Now that the season has peaked, it appears on the surface that their caution was borne out. It was supposed to be a wet winter for the record books in Southern California, but precipitation levels barely made it to average in several areas. And although there was more precipitation than in any of the last four years, it mainly fell in Northern California, well north of where the public had been led to believe it would fall.
“It was clear that while El Niño had stacked the deck for a wet Southern California, it was still possible to draw the wrong card and that’s what happened in Southern California,” said climate researcher Marty Ralph, who directs the Center for Western Water and Weather Extremes at Scripps.
But from a scientific standpoint, this El Niño could provide one of the richest troves of climate data in several decades. In preparation for the big event, scientists from a wide range of disciplines secured funding from a variety of federal agencies to made plans to observe and document different aspects of the event. While the single component of heavy Southern California rain didn’t materialize, several others did.
“There’s a public perception that El Niño never came but it certainly did from an ocean perspective,” said Scripps coastal oceanographer Sarah Giddings, who studied its effects on Southern California estuaries.
Giddings is one of several researchers poring over data from a season that saw far more extreme high water events on the coast than average. This El Niño –pushed westward much of the time by a persistent high-pressure ridge over the southwest – has supported new theories about how the phenomenon might behave in the future against a backdrop of global warming. Beyond California’s borders, El Niño was likely the extra burst of energy that made for a mild winter throughout most of the United States and which made February and March record-setters in terms of global warmth. Even the fact that an otherwise classic El Niño aimed storms well north of where they were expected – the Pacific Northwest expected to be dry this year but wasn’t – is in itself interesting, said Ralph.
The misdirection is an example of the enormous chaos in climate systems that scientists still need to understand through sustained observations, said other researchers. In 2014, the international Argo program added 40 units to its network of 3,800 profiling floats in the equatorial Pacific Ocean as El Niño conditions began to develop that year. The phenomenon eventually died out then but the floats, funded by NOAA, were still present through this season.
As a result, this was the best-observed El Niño in history in the subsurface equatorial Pacific Ocean waters that are critical to the onset and evolution of El Niños, said Scripps physical oceanographer Dean Roemmich, a leader of the Argo program.
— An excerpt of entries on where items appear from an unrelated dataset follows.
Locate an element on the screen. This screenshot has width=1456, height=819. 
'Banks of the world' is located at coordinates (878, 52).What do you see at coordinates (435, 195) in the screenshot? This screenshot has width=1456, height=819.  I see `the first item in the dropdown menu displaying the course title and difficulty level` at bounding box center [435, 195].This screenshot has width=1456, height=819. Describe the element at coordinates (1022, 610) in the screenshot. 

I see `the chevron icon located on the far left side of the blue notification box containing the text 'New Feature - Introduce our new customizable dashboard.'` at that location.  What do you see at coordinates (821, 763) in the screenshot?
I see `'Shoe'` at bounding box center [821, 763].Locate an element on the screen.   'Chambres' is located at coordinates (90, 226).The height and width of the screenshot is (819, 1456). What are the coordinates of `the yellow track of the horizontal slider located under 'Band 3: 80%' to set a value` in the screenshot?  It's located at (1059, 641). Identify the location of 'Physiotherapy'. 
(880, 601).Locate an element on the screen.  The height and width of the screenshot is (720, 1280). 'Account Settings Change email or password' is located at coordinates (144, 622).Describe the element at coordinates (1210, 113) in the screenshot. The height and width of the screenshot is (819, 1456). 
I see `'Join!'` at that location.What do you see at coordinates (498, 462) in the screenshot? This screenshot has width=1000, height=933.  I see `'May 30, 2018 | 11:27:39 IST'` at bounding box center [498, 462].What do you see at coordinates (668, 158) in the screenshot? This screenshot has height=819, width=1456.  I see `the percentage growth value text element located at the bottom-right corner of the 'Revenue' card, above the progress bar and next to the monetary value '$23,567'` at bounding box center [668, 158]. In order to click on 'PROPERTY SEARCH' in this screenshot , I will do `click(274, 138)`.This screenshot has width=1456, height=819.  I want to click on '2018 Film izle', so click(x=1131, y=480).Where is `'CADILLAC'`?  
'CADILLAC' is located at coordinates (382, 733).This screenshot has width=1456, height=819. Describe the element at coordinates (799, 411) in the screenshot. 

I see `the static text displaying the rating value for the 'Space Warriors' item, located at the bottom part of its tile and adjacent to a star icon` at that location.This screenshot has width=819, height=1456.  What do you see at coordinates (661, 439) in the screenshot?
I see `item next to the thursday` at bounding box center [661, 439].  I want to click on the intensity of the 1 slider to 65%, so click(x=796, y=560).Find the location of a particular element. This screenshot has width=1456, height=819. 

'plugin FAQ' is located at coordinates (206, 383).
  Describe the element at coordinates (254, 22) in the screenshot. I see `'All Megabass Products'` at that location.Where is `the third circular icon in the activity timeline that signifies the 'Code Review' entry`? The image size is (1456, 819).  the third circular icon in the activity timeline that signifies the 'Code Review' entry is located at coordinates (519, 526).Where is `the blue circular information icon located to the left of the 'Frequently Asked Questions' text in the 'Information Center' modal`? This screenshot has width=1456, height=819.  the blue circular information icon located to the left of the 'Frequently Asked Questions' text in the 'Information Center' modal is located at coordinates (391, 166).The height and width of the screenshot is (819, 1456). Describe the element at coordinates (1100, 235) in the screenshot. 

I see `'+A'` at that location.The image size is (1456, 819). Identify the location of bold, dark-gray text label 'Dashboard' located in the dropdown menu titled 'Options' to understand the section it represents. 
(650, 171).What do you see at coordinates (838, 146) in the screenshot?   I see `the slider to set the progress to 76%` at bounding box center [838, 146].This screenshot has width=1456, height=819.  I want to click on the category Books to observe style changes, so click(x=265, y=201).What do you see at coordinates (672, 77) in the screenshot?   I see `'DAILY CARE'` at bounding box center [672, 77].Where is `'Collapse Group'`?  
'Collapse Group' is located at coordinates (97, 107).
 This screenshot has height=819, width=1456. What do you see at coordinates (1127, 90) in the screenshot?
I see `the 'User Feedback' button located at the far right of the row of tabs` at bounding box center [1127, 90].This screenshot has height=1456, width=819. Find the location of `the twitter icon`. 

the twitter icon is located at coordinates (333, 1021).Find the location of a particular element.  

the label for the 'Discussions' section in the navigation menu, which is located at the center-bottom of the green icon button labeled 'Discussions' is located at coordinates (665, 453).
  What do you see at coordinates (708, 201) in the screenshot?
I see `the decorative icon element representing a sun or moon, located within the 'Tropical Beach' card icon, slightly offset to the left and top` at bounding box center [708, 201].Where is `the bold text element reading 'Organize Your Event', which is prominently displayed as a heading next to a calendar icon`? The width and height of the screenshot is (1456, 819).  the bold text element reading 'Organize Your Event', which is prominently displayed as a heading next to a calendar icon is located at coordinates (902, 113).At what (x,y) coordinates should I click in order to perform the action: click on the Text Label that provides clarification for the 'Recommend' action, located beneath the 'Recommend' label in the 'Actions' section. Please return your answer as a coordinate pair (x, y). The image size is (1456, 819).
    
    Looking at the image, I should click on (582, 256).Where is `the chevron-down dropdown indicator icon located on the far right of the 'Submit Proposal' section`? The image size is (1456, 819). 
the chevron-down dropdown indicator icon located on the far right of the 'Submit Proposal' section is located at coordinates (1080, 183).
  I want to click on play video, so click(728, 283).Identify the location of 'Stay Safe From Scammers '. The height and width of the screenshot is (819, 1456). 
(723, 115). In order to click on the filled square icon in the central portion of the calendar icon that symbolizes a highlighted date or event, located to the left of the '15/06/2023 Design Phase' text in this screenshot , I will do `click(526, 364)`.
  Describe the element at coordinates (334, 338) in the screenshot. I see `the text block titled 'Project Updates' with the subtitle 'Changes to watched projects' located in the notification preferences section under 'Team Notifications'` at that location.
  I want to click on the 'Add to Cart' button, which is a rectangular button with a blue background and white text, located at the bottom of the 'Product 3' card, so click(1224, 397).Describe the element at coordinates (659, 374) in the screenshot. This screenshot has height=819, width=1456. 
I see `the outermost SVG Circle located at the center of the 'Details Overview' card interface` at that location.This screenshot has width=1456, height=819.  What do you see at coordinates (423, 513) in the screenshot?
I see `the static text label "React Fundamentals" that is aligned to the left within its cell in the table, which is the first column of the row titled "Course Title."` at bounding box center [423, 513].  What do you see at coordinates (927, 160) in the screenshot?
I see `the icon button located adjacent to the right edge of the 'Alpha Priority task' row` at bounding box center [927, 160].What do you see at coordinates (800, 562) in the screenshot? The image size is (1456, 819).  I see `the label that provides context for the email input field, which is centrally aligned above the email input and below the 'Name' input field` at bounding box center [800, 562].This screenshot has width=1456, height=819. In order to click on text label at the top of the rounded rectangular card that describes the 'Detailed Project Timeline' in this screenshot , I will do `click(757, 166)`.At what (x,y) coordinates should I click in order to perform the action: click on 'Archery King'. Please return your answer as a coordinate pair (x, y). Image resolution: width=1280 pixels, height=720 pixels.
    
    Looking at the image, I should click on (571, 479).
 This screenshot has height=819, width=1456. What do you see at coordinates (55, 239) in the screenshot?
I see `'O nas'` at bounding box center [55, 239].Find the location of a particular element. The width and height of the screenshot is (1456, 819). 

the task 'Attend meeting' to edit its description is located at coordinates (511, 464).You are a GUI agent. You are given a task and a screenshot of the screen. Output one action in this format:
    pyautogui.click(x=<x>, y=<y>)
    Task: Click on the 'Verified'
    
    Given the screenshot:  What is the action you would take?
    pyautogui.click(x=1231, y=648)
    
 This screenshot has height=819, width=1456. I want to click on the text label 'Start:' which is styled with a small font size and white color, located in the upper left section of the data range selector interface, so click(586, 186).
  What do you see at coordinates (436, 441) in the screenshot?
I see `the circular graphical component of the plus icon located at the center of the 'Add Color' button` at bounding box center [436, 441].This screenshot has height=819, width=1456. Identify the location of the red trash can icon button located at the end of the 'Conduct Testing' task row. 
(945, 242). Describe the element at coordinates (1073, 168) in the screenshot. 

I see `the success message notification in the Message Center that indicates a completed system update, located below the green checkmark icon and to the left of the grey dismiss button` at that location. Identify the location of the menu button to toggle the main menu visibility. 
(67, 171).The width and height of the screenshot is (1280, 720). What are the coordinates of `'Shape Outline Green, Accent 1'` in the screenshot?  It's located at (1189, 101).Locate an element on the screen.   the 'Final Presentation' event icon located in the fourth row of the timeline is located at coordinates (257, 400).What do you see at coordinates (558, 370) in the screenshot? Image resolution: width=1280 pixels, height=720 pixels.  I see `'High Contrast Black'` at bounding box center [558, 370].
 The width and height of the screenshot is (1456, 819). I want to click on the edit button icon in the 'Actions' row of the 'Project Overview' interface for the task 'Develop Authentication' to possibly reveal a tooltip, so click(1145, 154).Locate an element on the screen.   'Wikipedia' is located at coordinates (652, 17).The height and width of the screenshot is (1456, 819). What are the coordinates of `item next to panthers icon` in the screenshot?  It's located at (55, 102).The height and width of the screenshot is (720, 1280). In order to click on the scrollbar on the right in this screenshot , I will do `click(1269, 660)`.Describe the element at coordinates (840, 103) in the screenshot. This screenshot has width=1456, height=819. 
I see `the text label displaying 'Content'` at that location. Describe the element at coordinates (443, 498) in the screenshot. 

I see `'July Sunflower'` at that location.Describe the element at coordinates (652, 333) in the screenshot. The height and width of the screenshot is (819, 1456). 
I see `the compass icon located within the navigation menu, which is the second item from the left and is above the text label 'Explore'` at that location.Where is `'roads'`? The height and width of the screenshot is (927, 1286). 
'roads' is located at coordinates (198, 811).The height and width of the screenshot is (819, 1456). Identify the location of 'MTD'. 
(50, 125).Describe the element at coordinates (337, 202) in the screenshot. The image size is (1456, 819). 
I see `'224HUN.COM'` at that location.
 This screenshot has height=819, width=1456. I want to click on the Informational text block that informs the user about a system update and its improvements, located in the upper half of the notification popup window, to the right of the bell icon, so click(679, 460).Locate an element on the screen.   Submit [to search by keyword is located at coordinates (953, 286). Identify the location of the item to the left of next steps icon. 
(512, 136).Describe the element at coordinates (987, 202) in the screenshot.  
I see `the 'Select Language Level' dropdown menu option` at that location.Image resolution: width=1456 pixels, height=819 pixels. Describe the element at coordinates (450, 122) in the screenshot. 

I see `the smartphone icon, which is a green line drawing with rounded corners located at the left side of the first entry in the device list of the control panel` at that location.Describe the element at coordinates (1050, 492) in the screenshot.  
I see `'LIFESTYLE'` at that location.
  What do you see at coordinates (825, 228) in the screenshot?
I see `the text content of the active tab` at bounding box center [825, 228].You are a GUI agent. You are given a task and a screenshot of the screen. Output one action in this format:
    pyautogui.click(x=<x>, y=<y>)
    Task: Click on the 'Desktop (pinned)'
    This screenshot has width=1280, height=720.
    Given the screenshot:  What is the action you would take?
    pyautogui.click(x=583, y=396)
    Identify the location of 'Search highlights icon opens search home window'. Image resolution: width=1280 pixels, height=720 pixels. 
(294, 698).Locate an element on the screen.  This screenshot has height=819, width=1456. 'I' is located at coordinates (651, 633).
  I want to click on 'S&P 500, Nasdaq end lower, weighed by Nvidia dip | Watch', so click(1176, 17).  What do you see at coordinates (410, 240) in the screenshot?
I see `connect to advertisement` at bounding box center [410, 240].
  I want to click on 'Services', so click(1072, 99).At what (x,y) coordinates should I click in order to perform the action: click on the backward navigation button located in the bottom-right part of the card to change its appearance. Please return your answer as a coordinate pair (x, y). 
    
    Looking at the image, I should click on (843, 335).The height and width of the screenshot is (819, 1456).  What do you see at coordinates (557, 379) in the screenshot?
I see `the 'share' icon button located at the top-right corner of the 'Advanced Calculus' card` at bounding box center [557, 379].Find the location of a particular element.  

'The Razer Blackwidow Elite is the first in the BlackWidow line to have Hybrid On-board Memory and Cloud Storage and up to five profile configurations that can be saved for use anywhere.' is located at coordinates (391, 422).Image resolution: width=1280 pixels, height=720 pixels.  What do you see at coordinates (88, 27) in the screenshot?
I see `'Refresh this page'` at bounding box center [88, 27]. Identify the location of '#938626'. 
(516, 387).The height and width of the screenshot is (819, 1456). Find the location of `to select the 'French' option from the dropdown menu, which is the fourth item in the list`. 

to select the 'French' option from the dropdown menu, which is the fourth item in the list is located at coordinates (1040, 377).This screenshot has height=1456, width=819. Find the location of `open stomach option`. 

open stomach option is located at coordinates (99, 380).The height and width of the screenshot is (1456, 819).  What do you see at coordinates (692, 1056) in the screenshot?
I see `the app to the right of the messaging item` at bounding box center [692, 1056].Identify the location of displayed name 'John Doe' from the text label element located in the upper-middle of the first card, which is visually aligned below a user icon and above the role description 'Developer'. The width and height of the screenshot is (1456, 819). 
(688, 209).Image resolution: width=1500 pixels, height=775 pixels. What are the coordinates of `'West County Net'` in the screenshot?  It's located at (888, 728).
Moreover, the global extent and sustained nature of the Argo network made it possible to track El Niño variability and impacts wherever they occurred, no matter how far from their equatorial Pacific sources.
And yet, the fact that most El Niño storms tracked north is evidence of the staggering level of natural variability scientists need to interpret, said Roemmich. Though the data from this single season will require supercomputer-level processing power, it is still only the second well-observed strong El Niño in history along with the last major event in 1997-98. For an event of this El Niño’s size, there are essentially only two data points for scientists to work with when several more are needed. Across the climate science community, researchers are looking to cost-effective long-term observations from Argo and other networks to help crack the complexity of such global-scale phenomena.
The season isn’t expected to fully end until June. Between now and then, it has the potential to provide the source material that enables scientists to develop not just forecasts of El Niño weather conditions but biological forecast models that could guide fisheries management among other applications.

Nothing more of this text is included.